Supplied data:
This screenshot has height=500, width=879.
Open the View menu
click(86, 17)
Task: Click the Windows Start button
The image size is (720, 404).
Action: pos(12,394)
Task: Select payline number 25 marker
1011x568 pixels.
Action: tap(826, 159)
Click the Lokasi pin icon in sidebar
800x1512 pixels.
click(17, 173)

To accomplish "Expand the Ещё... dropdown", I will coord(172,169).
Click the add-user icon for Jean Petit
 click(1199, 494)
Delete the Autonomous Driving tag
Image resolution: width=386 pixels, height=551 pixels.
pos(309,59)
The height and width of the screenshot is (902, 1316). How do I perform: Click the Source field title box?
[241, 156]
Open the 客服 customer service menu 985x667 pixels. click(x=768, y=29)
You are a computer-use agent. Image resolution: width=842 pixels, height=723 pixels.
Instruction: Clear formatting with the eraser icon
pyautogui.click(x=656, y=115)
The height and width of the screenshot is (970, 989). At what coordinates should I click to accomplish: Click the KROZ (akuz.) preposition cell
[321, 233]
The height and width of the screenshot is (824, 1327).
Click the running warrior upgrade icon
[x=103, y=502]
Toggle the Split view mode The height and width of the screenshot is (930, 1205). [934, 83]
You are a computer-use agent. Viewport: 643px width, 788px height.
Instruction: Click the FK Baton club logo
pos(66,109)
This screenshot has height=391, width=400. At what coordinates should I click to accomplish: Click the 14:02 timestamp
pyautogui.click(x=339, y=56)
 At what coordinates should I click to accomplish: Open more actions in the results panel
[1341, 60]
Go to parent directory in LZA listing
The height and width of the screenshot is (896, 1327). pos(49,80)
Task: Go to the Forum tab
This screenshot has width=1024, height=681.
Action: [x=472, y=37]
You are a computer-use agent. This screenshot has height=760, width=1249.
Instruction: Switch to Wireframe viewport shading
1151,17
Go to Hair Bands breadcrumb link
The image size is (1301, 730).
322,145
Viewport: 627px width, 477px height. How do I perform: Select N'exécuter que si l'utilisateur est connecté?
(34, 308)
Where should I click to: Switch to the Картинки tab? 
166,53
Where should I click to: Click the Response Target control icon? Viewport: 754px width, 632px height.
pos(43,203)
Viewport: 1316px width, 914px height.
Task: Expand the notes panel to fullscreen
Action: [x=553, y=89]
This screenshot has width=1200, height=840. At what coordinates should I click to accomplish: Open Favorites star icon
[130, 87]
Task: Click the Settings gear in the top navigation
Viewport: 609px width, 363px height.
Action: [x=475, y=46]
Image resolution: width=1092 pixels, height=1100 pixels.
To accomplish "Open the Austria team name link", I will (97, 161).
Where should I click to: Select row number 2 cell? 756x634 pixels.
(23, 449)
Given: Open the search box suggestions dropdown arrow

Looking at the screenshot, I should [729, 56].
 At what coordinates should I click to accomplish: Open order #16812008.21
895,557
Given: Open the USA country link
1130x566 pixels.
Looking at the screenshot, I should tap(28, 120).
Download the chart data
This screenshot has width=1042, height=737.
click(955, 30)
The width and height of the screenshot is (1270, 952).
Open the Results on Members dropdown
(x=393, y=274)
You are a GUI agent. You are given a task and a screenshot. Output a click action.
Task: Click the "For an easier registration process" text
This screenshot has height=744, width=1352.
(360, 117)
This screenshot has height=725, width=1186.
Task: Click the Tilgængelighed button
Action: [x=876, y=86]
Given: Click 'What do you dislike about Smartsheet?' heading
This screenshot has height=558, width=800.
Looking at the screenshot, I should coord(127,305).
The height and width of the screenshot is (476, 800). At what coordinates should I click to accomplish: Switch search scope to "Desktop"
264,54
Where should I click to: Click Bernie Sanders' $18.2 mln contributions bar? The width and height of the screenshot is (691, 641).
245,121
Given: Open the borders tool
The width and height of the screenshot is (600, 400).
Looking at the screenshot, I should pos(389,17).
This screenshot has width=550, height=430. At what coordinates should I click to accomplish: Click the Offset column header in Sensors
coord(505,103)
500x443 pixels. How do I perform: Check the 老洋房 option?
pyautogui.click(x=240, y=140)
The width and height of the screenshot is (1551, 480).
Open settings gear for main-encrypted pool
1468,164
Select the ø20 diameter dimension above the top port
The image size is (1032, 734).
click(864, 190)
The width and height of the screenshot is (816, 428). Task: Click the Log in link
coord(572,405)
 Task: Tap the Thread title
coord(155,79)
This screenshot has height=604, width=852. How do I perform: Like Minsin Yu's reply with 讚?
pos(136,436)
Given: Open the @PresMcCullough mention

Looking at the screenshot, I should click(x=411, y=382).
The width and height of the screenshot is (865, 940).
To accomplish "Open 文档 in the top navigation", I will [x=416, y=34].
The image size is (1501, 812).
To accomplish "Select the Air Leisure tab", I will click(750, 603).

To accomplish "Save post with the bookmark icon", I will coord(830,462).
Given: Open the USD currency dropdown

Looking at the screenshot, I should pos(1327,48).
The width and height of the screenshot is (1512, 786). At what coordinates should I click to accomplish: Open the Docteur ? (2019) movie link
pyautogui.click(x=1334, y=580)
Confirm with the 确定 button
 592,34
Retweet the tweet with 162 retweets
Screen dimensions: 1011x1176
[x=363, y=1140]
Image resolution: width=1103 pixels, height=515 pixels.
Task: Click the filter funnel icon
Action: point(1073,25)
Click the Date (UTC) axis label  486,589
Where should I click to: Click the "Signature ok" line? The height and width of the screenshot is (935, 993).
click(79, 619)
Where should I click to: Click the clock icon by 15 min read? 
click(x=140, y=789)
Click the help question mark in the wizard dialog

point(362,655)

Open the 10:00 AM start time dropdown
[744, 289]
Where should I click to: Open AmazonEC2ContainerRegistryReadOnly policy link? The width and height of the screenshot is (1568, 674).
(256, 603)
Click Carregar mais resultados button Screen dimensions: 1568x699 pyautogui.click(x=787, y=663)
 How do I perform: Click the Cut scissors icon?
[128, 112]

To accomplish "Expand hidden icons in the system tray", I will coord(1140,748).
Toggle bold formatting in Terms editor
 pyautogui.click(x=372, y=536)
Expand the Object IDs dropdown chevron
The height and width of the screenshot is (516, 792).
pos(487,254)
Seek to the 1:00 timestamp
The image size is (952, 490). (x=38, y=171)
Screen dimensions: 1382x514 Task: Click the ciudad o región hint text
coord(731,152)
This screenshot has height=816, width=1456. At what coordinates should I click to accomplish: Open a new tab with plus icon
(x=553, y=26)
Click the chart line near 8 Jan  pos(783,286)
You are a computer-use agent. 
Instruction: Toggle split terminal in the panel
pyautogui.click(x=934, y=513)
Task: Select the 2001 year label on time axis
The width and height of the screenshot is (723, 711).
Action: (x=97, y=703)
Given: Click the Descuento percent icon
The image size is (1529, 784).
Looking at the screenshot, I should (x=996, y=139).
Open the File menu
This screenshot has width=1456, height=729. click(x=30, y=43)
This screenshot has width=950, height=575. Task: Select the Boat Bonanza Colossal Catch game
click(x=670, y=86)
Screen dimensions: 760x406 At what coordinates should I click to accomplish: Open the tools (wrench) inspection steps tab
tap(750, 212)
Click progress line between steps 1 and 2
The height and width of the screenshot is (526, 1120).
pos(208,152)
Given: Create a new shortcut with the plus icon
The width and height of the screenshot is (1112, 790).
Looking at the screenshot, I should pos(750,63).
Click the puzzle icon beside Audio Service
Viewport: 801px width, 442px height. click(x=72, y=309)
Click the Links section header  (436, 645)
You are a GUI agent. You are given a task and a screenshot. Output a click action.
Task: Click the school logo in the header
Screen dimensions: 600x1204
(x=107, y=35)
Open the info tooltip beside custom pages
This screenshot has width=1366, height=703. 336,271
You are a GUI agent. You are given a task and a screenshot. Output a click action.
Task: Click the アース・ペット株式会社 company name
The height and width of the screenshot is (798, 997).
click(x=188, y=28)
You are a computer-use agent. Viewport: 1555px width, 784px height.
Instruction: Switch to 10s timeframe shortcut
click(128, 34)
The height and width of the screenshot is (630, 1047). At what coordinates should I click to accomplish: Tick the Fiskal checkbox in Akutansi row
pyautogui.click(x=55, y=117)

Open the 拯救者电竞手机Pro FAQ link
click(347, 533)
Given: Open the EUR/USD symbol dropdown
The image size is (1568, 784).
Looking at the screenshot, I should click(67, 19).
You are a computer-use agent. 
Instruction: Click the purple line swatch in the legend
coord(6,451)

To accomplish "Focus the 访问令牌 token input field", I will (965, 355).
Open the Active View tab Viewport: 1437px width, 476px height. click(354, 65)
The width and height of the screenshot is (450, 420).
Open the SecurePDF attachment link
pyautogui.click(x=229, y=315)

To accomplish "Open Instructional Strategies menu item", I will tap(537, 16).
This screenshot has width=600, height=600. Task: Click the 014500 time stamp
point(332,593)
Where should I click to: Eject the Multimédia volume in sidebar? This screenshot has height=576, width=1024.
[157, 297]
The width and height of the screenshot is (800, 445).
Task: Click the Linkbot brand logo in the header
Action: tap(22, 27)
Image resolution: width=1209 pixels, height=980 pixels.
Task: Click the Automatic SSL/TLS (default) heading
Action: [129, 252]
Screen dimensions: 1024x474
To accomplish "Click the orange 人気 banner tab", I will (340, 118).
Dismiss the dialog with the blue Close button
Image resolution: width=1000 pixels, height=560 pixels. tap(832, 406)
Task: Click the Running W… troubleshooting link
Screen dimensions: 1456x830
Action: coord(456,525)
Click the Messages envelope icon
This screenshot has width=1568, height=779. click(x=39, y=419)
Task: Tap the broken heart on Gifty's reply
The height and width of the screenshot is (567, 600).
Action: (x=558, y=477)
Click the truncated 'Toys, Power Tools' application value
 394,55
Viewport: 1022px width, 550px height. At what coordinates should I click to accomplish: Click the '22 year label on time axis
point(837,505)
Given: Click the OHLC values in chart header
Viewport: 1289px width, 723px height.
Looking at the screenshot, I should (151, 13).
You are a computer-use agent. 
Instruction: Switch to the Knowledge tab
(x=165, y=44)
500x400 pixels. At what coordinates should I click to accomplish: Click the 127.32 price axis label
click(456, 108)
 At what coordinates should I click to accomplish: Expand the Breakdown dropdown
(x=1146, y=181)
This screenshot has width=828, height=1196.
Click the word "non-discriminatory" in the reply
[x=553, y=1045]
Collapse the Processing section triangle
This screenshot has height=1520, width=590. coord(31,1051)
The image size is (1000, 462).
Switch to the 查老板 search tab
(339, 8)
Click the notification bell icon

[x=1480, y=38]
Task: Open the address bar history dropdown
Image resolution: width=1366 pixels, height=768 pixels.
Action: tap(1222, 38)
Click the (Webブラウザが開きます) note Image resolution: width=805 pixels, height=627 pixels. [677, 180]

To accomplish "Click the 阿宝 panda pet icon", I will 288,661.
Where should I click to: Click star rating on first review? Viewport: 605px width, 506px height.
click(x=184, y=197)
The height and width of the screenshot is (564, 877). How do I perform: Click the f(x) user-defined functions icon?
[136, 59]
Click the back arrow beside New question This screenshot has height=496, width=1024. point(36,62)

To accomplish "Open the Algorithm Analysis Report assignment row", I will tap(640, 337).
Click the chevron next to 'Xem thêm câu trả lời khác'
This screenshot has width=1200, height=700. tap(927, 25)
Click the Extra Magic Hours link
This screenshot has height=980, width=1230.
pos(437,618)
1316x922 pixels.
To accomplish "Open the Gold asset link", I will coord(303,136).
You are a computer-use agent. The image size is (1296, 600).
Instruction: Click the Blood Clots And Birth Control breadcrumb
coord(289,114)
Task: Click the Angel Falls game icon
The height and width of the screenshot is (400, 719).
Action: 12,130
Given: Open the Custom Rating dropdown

Exercise requirements: Return, please, the lines of the data from the first through the line containing "Delete the Autonomous Driving tag", both kept, exactly as they stand and nothing more.

Answer box:
This screenshot has height=500, width=879.
Open the View menu
click(86, 17)
Task: Click the Windows Start button
The image size is (720, 404).
Action: pos(12,394)
Task: Select payline number 25 marker
1011x568 pixels.
Action: tap(826, 159)
Click the Lokasi pin icon in sidebar
800x1512 pixels.
click(17, 173)

To accomplish "Expand the Ещё... dropdown", I will coord(172,169).
Click the add-user icon for Jean Petit
 click(1199, 494)
Delete the Autonomous Driving tag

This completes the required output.